- What to produce: All entries are to be reproduced exactly; the pictures are to be omitted.

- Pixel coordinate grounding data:
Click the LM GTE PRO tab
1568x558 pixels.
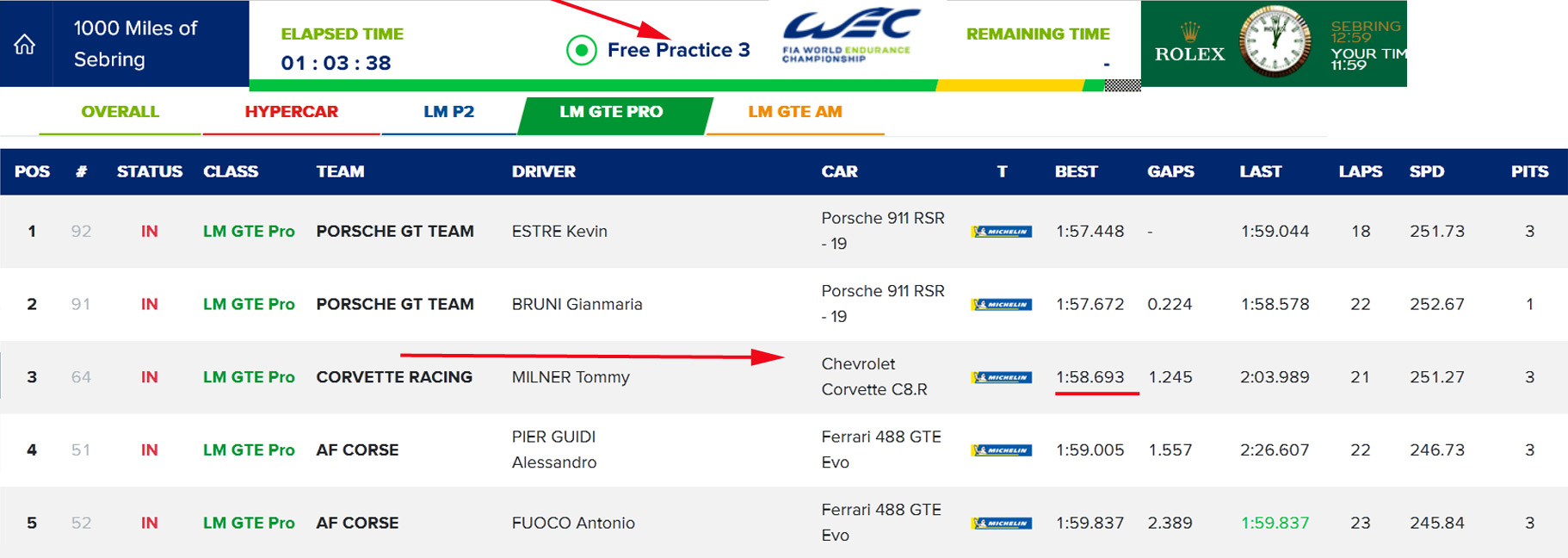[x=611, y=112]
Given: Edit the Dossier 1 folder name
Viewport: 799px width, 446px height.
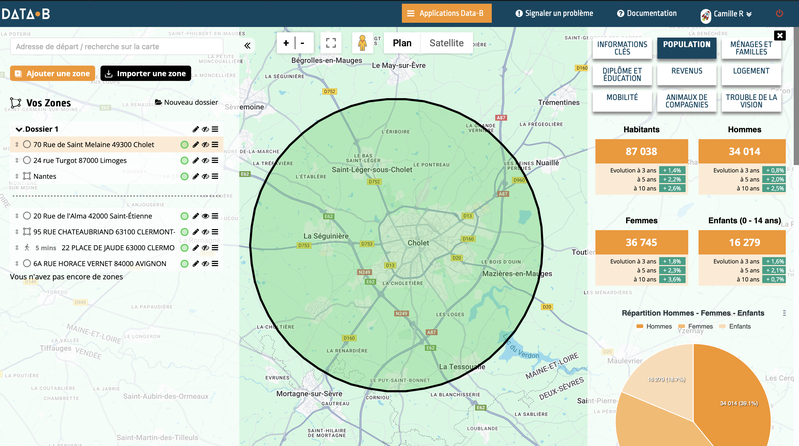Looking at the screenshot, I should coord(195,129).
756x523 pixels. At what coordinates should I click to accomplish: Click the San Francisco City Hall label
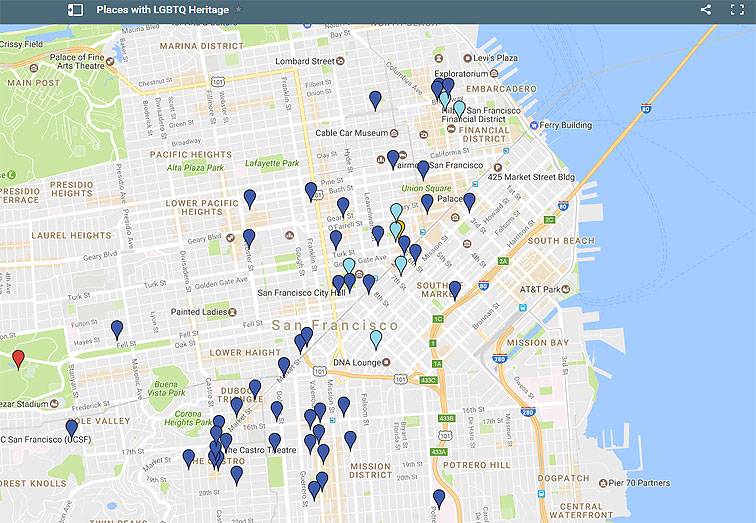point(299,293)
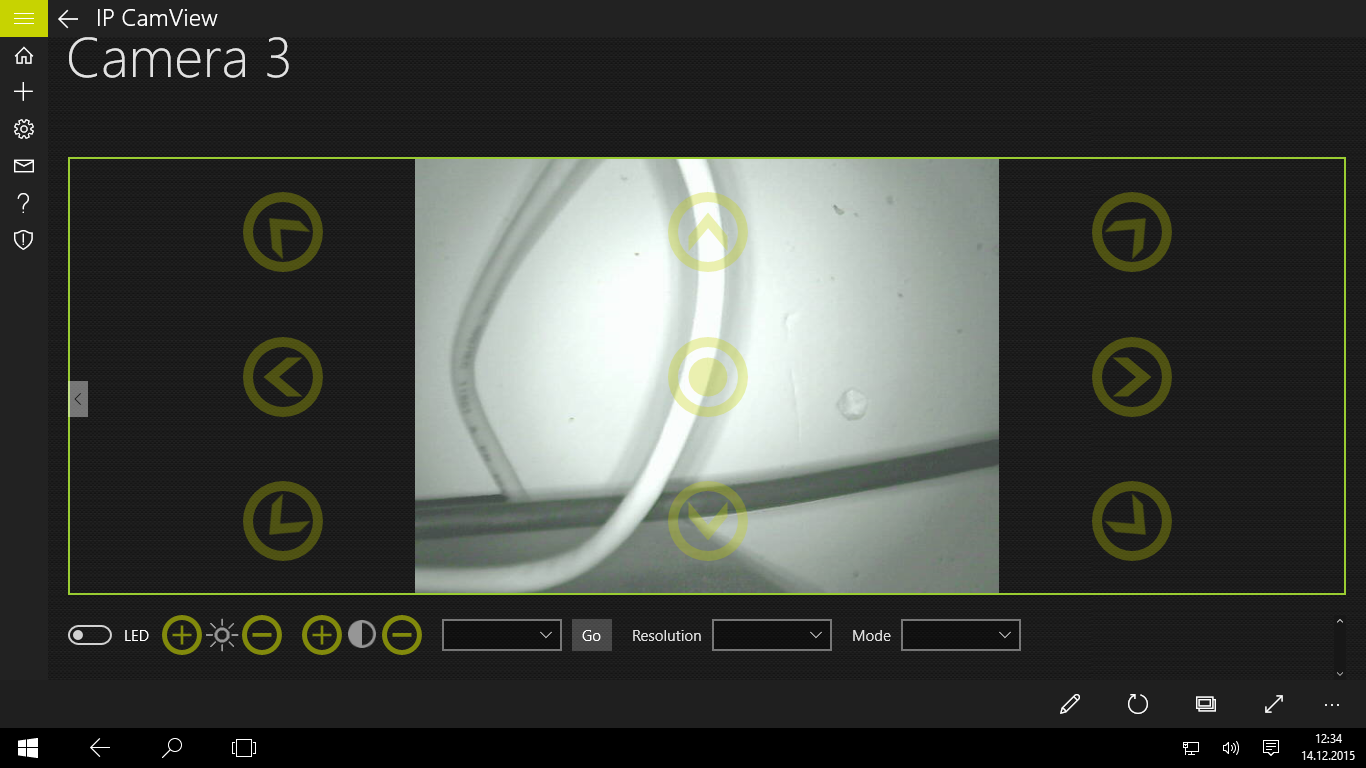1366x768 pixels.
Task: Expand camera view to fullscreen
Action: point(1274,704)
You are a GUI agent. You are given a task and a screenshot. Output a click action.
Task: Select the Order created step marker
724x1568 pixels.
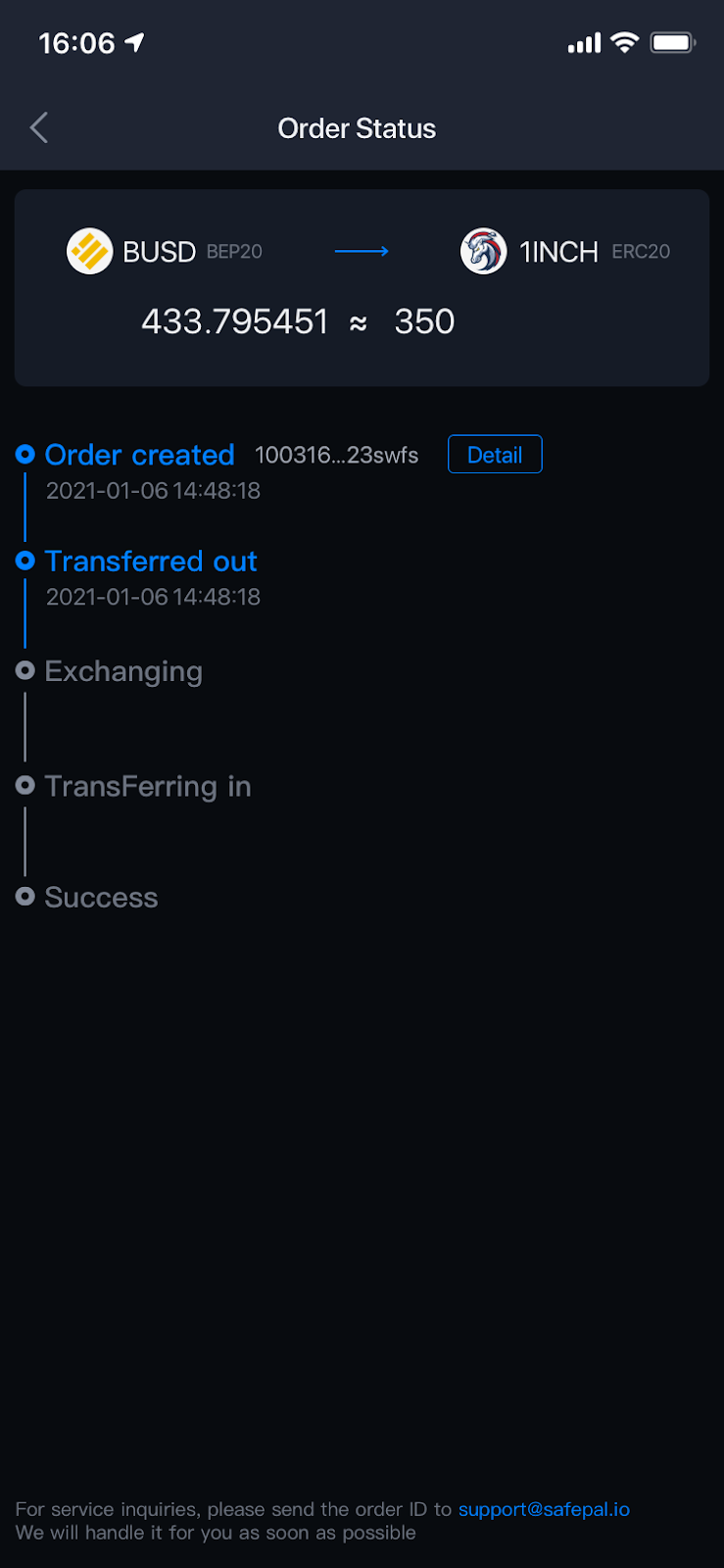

- Written response:
Click the LM GTE PRO tab
1568x558 pixels.
[x=611, y=112]
Given: Edit the Dossier 1 folder name
Viewport: 799px width, 446px height.
Looking at the screenshot, I should coord(195,129).
756x523 pixels. At what coordinates should I click to accomplish: Click the San Francisco City Hall label
point(299,293)
1366x768 pixels.
Task: Expand camera view to fullscreen
Action: point(1274,704)
You are a GUI agent. You are given a task and a screenshot. Output a click action.
Task: Select the Order created step marker
724x1568 pixels.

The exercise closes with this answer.